The few genuine charities that offer help with no strings attached, and with
sensitivity to potential unintended consequences, are frequently underfunded
and subjected to frequent attacks by the powerful. For instance, the city
might pass an ordinance criminalizing the act of giving away food gratis, if
it was not prepared by trained personnel in a commercial kitchen with a
current health inspection certificate, just to shut down a group that gives
away sandwiches that were prepared in a church kitchen.

I don't think that "society" hates the homeless, but its self-appointed lords
and masters sure seem to hate how they don't play the grossly unfair games
that seem to have been set up just for them to lose.

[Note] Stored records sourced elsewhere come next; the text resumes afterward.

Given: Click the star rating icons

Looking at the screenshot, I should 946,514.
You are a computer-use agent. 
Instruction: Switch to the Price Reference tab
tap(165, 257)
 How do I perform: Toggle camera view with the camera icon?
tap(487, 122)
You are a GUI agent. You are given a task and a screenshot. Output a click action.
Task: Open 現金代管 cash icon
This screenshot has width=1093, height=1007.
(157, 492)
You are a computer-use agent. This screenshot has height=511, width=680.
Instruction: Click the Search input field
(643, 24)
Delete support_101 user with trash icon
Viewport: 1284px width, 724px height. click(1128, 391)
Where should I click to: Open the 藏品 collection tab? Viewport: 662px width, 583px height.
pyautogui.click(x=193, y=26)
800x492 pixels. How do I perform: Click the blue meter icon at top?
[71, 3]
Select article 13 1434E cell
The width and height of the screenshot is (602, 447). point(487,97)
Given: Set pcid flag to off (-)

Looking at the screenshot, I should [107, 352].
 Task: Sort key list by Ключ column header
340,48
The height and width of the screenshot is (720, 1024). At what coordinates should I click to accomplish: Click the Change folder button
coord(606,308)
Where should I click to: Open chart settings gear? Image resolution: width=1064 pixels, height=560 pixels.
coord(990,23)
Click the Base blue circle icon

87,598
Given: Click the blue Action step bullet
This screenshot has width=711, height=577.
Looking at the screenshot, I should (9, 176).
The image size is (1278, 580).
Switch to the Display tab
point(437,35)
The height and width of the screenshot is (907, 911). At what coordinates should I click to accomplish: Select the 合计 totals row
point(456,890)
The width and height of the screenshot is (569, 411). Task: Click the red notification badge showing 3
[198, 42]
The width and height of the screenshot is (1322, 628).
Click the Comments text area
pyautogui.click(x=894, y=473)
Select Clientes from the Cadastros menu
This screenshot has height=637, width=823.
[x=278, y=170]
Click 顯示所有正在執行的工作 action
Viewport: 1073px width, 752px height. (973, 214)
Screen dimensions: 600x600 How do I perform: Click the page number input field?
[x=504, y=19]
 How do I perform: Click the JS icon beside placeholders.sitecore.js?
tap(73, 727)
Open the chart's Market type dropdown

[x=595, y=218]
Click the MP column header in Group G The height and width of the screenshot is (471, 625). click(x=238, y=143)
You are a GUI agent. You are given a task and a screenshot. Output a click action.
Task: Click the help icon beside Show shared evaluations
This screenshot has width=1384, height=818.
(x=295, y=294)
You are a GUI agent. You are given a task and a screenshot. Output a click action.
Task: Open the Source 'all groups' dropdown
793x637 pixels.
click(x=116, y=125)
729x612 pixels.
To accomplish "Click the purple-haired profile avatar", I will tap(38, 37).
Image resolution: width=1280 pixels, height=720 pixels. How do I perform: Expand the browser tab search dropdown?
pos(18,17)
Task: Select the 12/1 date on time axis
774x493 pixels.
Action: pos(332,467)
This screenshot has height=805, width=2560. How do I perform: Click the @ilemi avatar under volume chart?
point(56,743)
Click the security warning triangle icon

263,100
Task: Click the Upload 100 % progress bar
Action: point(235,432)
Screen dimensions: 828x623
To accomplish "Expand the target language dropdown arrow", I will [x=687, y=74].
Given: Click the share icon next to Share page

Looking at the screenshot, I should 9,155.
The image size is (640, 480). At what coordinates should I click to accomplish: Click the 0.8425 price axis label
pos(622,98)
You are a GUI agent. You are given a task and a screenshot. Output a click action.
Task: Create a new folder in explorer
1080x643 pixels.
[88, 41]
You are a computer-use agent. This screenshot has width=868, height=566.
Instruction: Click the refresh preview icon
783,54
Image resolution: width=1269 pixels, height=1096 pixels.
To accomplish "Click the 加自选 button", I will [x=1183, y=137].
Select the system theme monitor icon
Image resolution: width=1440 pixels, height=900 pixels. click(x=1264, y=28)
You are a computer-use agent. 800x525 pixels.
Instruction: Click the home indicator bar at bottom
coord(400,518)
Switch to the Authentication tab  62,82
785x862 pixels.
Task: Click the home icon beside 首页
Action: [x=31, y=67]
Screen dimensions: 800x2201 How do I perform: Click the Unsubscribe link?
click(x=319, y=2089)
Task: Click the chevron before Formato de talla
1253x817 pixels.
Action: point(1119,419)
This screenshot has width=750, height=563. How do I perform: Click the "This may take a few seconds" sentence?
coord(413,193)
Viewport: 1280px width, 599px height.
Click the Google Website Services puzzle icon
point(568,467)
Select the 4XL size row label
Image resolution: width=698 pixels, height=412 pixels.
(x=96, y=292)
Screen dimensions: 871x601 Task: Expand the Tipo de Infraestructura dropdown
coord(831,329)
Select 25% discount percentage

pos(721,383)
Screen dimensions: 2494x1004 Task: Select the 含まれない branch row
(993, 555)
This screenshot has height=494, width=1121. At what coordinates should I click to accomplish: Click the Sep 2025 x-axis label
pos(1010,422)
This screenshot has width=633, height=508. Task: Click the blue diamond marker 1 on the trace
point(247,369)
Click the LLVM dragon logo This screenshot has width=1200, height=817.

And there's my tinfoil
hat, creeping back onto my head.

There is a vein of Puritan/Calvinist/Prosperity sadism running through the US.
Adherents believe that those people are in the gutters because God is
punishing their poor character with unfavorable circumstances. So in order to
solve their financial problems, they must first accept that it is all 100%
their own fault, and that random chance has no role in success or failure.
People become rich only through hard work and public virtue, therefore poor
people are all lazy degenerates. This twisted logic poisons public policy,
because some rich people like to believe all their money makes them better
than other people, and they spend a significant fraction of it on politics.

Those who genuinely believe in charity and "as you treat the least of you, so
you treat me" may have greater numbers, but they have lesser funding, and
therefore smaller political influence in the US. They can't seem to pass any
public program to help people without someone amending it to punish the poor
in some way for the sins made obvious by their financial condition. This leads
to homeless rejecting official help.

From the outside, it just looks like institutional cruelty. I just cannot
fathom the type of thinking that would spend thousands of dollars installing
unnecessary armrests on park benches, just so that poor people derive less
benefit from them. It is _embarrassing_ for a supposedly advanced and modern
society to have the human detritus of its public policies on display for all
to see. But instead of _fixing_ the broken policies, or _accepting
responsibility_ for those that were hurt, the evidence of brokenness is swept
under the rug.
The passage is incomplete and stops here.